Psalm 24 is also recited as a prayer for financial success and to protect from a flood.
The Protestant minister Georg Weissel paraphrased the last section of Psalm 24 as an Advent hymn, "Macht hoch die Tür" (Make the door high) in 1623. It became Number 1 in the current Protestant hymnal Evangelisches Gesangbuch (EG), and appears in most German hymnals including the Catholic Gotteslob (GL 218). Catherine Winkworth translated it as "Lift up your heads, ye mighty gates" in 1853.
In the Free Church of Scotland's 2003 Psalter, Sing Psalms, the metrical version of Psalm 24 commences "The world and all in it are God's, all peoples of the earth" and is set in the common metre. The recommended tunes are Nativity, Praetorius, Winchester and St. George's, Edinburgh.

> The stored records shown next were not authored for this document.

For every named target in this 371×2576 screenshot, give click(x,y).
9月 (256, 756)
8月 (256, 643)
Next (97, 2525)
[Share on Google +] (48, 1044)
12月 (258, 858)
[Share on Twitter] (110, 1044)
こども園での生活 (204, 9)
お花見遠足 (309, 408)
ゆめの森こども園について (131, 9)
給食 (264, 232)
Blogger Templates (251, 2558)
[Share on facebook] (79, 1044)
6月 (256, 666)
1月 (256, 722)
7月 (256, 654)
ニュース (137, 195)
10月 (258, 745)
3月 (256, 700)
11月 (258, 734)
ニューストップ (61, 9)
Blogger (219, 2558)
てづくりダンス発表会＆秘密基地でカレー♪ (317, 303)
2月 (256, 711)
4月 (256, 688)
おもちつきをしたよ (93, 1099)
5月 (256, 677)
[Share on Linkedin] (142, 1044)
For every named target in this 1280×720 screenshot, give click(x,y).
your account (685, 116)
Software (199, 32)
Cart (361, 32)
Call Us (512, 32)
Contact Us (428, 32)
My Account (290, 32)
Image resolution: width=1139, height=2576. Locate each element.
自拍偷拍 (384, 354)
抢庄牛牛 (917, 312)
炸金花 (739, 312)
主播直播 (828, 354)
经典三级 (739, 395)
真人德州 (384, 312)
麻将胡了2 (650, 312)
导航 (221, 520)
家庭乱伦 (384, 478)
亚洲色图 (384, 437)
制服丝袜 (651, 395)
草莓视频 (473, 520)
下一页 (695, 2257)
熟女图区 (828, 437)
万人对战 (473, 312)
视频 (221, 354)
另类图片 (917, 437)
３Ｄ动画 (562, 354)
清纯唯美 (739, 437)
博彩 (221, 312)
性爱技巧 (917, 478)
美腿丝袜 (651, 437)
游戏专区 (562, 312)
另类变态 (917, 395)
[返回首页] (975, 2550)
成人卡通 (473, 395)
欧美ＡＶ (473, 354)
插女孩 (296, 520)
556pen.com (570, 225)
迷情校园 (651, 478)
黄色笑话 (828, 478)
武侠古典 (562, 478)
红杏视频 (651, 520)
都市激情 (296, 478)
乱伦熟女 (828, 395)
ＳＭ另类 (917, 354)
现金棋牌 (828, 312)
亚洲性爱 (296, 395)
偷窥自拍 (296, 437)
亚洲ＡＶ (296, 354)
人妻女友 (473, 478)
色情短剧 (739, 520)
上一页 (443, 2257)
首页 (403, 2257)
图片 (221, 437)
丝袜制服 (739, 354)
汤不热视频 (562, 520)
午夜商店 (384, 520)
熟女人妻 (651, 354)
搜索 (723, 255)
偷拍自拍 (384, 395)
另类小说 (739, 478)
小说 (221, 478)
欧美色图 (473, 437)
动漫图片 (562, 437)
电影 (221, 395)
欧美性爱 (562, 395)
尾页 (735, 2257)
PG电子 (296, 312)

Heinrich Schütz set the psalm in German for choir as part of his setting of the Becker Psalter as SWV 121, "Die Erd und was sich auf ihr regt" (The Earth and what moves on it). Andreas Hammerschmidt composed a six-part motet, "Machet die Tore weit" (Make the gates wide), setting verses 7-9. Verses 7-10 are set in Handel's Messiah Part II (Chorus Lift up your heads) in 1742, in a scene called "Ascension".